The Patient: This excellent teaching case was donated to the ECG Guru by our friend, Sebastian Garay (who is an ECG Guru himself). It was taken from a 33-year-old man who was complaining of chest pain and palpitations. He reported a similar episode about six months prior, but failed to follow up with cardiology. Was told by his medical care provider that he had atrial fib.
The ECG: We are able in this case to provide a 12-lead ECG with each lead recorded for the entire width of the paper.

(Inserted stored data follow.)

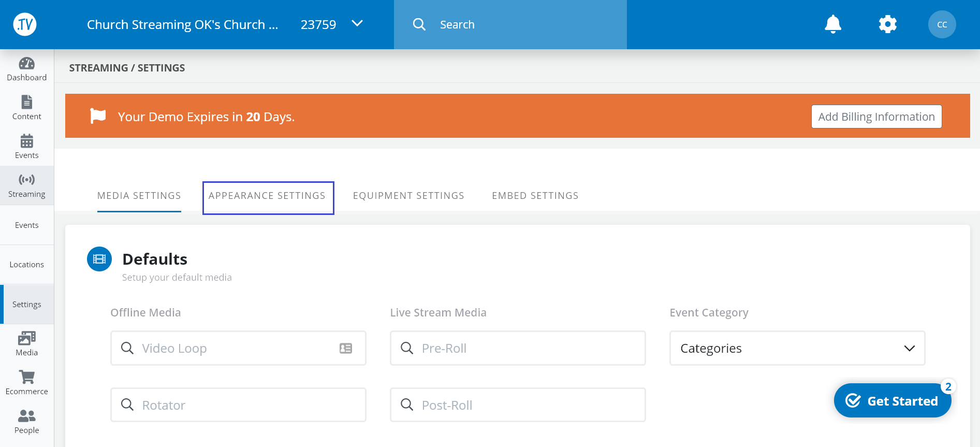Viewport: 980px width, 447px height.
Task: Click the list icon in Video Loop field
Action: pos(346,349)
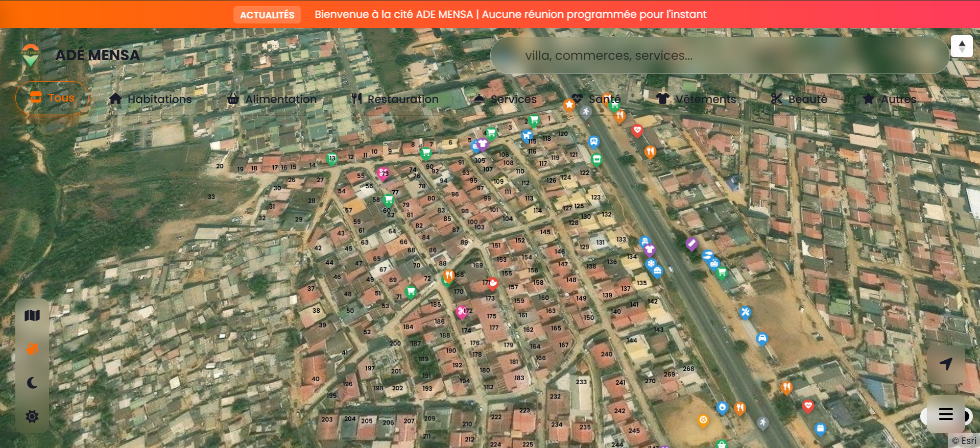Select the Autres star filter

pyautogui.click(x=890, y=99)
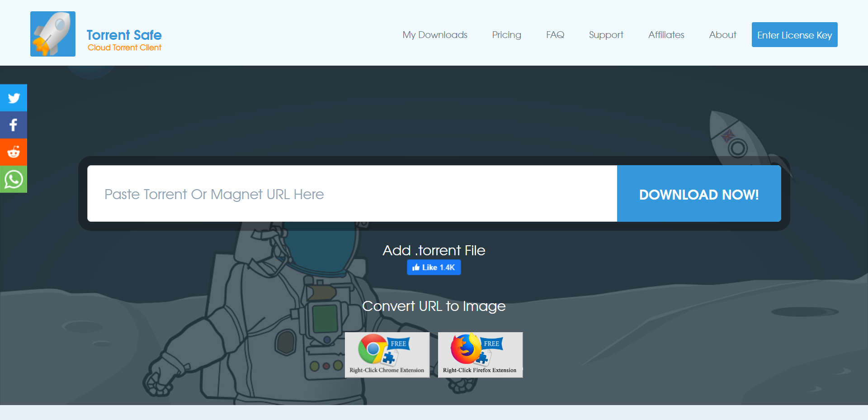Share page via WhatsApp icon
Viewport: 868px width, 420px height.
pyautogui.click(x=14, y=179)
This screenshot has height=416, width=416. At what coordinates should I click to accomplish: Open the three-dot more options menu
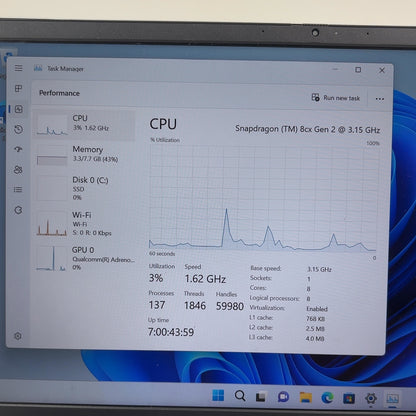(x=380, y=99)

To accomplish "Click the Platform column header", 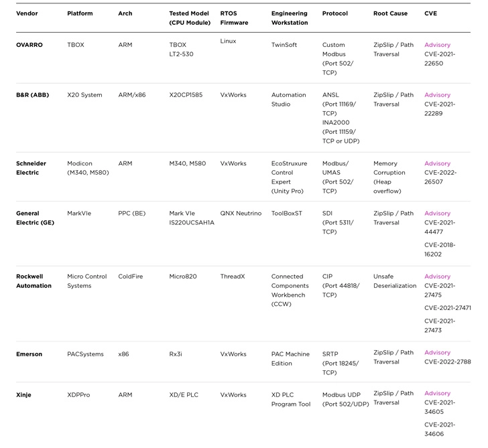I will click(x=80, y=13).
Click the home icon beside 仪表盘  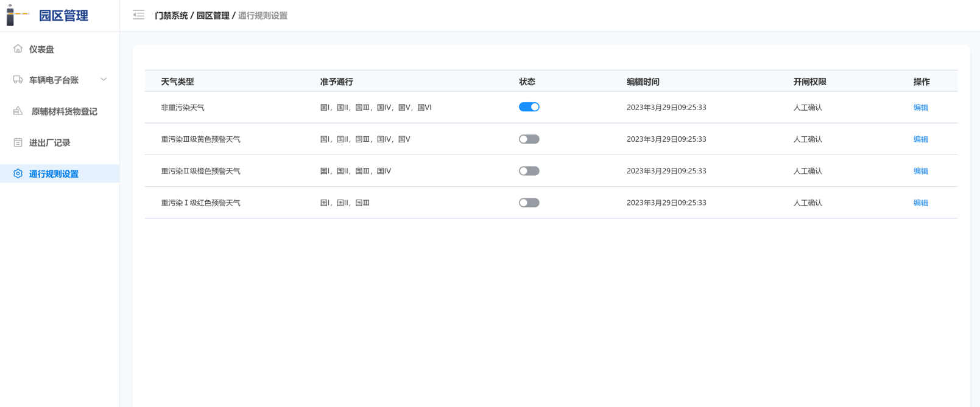click(x=18, y=49)
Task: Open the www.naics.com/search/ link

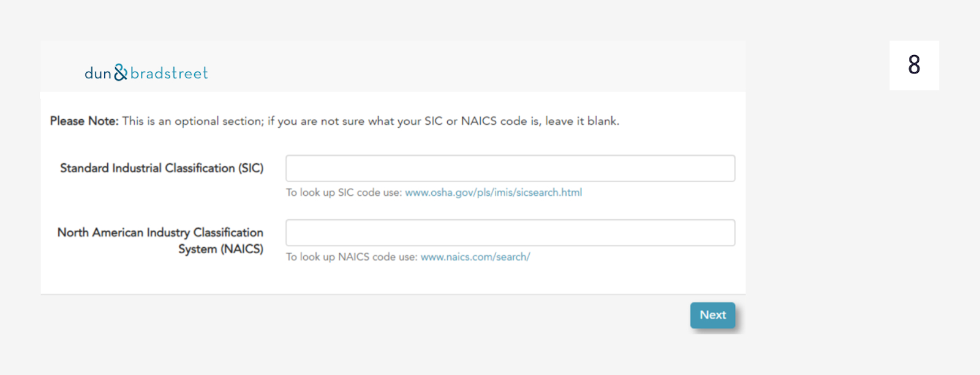Action: tap(475, 257)
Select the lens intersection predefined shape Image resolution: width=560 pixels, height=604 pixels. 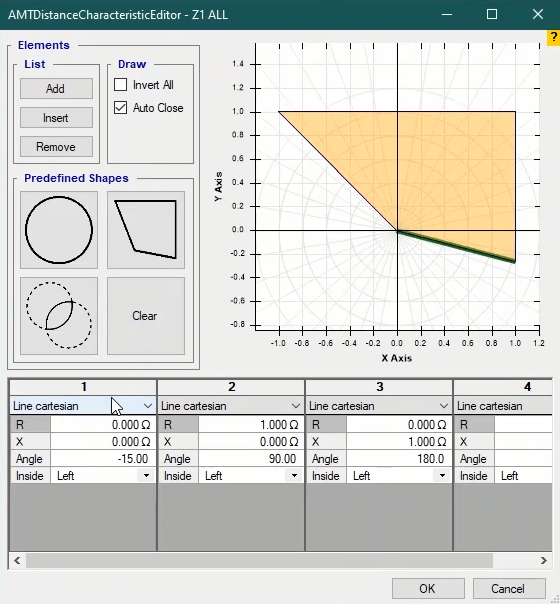tap(59, 316)
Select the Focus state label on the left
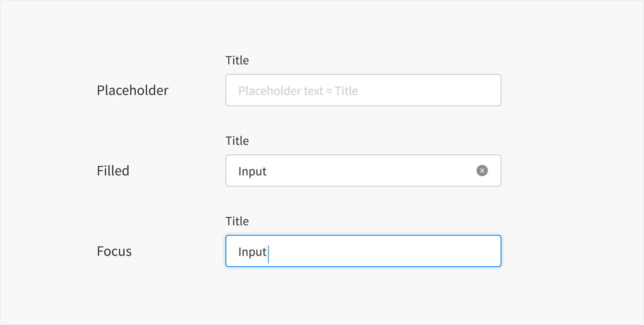644x325 pixels. pos(114,251)
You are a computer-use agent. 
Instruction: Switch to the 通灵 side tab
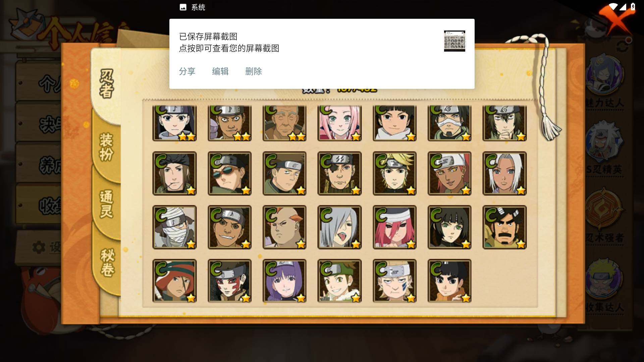click(x=107, y=204)
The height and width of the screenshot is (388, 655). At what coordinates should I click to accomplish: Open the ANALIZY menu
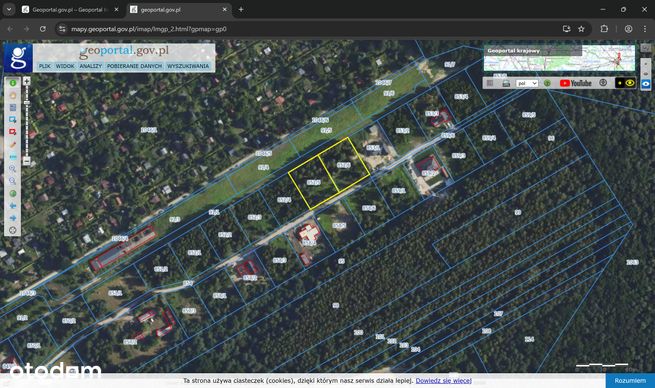pyautogui.click(x=91, y=66)

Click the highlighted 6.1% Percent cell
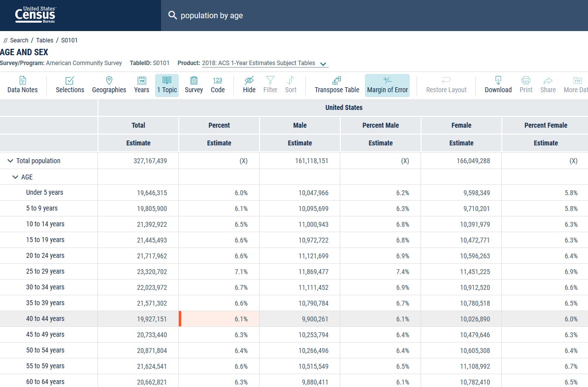point(220,319)

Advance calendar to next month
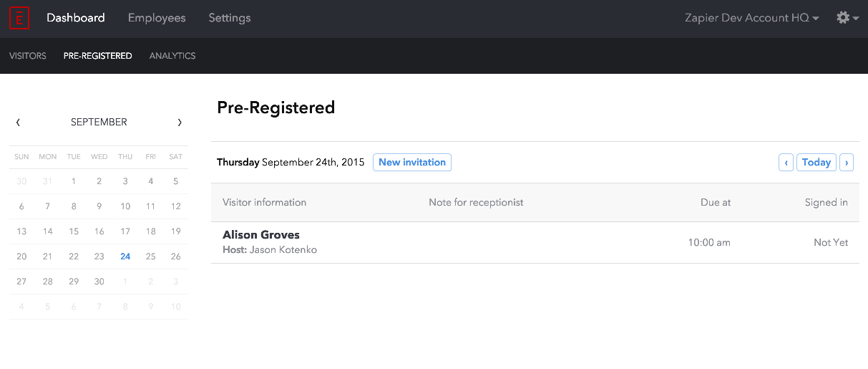[180, 123]

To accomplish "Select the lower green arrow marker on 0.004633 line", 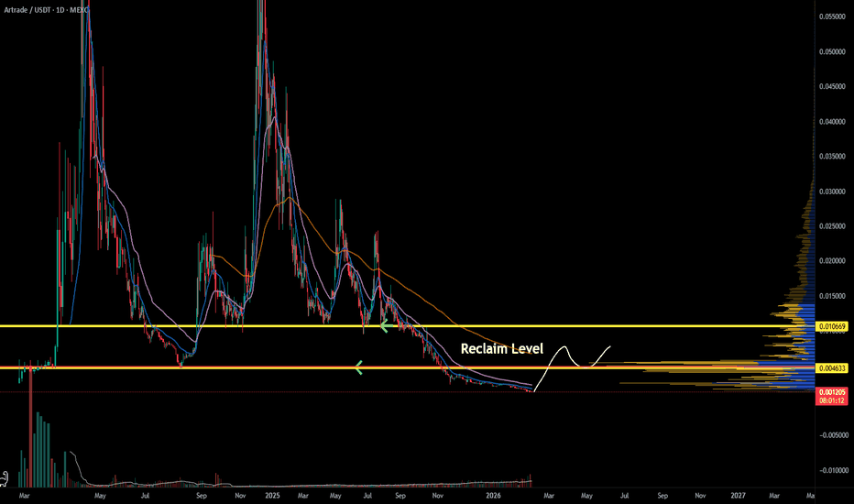I will click(358, 367).
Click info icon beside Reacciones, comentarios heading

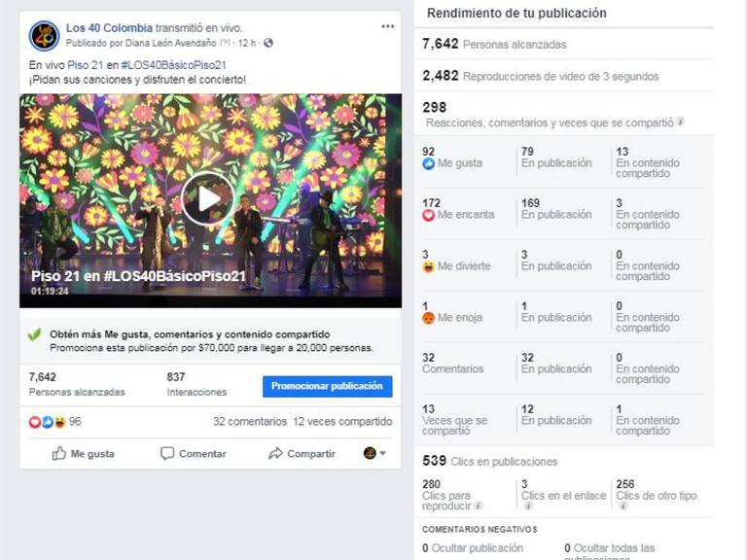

This has the advantage of producing twelve ten-second rhythm strips. Page one contains the limb leads, and page two shows us the precordial leads.
The rhythm is atrial fibrillation, with a heart rate of 133 bpm and an irregularly irregular rhythm. The QRS axis is extreme left at about 75 degrees. This has caused Leads II, III, and aVF to be negatively deflected, and aVR and aVL to be positive. Lead I is biphasic, low voltage, and mostly positive, indicating that the axis travels almost perpendicular to Lead I, but slightly toward it.
The machine mistakenly gives us a reading for PR interval and P wave axis, even though there are no P waves. The QRS is on the wide side without being abnormal at .10 seconds (100 ms). The QTc is within normal limits, although it might be considered “borderline”, with 431-450 usually considered borderline.